Anti-Semitism in Latvia


Documents obtained and donated by Paul Berkay and transcribed by Sherri Goldberg



I have the honor to report that anti-Semitism appears to have been adopted as the policy of the Latvian Government. No official pronouncement on the subject has been made and officially the existence of such a policy is denied. In private conversation, high officials of the Government do not, however, deny that such a policy is being pursued. In Latvia as elsewhere there has probably always been some anti-Semitism. Before 1914 there appears to have been good and mutually beneficial relations between the dominant German Baltic class and the Jewish commercial and professional community. The Latvians and the Jewish minority seem on the whole to have lived together in relative harmony. The full vigor of the present anti-Semitic drive seems to date only, curiously enough, from the recent "repatriation" of the Baltic German minority.

According to reliable information, the Government decided upon an anti-Semitic policy last September and the resignation on October 24, 1939 of Alfred Valdmanis, the Minister of Finance, was made by him as a gesture of protest.

The application of anti-Semitism in Latvia is made very easy by the administrative technique of the country. Nearly everything is permitted but only on the basis of a special permit. If a Jew wishes to establish a business, dismiss or engage employees, move his residence, transfer his business premises, or perform any of the other innumerable functions of life or business, such a permit is usually withheld without explanation. In addition, under the pretext of recruiting additional labor for the land, Jewish households are being deprived of their servants under 50 years of age. There is, moreover, discrimination against Jewish lawyers, doctors and dentists. I am informed in this connection that no Jewish lawyers have been admitted to practice since the coup d’etat on May 15, 1934.

The imposition of taxes on Jewish business is described as confiscatory and many Jewish industries are prevented from obtaining sufficient raw materials, while Latvian and state own competitors receive ample stocks.

A leading member of the Jewish community, who belongs to an industrial family which has been established in Latvia for 200 years, is the only one who, in private conversation, has struck an optimistic note.
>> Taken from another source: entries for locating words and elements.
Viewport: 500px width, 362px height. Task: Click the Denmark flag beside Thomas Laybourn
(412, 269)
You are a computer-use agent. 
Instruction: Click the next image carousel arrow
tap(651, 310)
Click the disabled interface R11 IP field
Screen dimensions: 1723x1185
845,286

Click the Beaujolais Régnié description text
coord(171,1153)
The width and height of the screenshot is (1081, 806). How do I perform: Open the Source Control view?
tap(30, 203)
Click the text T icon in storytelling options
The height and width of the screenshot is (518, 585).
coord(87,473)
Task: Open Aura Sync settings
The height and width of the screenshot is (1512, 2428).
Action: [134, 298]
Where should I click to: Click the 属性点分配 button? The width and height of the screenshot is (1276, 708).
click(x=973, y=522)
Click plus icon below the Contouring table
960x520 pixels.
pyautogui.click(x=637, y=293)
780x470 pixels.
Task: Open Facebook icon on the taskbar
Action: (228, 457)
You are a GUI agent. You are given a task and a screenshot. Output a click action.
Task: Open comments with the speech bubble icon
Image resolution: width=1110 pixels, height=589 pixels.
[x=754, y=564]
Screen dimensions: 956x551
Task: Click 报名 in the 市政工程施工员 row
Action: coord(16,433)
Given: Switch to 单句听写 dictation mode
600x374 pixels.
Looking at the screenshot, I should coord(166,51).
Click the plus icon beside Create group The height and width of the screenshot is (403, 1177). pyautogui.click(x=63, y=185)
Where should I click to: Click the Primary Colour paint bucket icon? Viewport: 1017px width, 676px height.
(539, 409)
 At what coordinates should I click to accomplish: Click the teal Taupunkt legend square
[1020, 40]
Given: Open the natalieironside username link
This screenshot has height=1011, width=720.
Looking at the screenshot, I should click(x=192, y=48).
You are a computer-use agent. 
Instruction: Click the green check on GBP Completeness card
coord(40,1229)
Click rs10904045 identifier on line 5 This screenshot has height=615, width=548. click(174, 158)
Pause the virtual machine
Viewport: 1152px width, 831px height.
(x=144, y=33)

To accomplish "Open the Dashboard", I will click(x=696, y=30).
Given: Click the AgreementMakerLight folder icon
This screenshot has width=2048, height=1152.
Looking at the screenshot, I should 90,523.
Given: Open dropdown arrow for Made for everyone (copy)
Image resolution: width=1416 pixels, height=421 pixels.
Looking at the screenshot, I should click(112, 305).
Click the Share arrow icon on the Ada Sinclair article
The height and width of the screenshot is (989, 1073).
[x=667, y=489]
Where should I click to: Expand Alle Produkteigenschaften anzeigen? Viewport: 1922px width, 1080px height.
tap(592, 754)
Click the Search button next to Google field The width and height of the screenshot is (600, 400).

He does not believe that anti-Semitism in Latvia will ever achieve the proportions which it has reached in Germany. As for the measures applied to the lives and property of the Jewish community, he insisted there was a saving grace in Latvia, namely, corruption; that by greasing the proper palms there was almost nothing that could not be arranged. This refuge from oppression may indeed exist but I doubt very much whether it is readily available to the Jewish community as a whole.

The leading anti-Semites are said to be President Ulmanis, the Minister For Foreign Affairs, M. Vilhelms Munters, and M. Alfreds Berzins, the Minister of Public Relations. The President, however, has close personal relations with M. Morduch Dubins, President of the Riga Hebrew Council and a former member of the defunct Latvian parliament. Through his intervention a certain alleviation has been obtained in respect of a few special cases. His influence, however, is not described as effective in respect of the President’s attitude towards the situation in general.

In a subsequent dispatch I shall endeavor to assemble statistical data with regard to the extent to which Jewish property interests have been affected by Latvia’s "cold pogrom", as well as to give the Department an estimate of the extent to which the Jewish community has participated in the commercial, industrial and professional life of Latvia.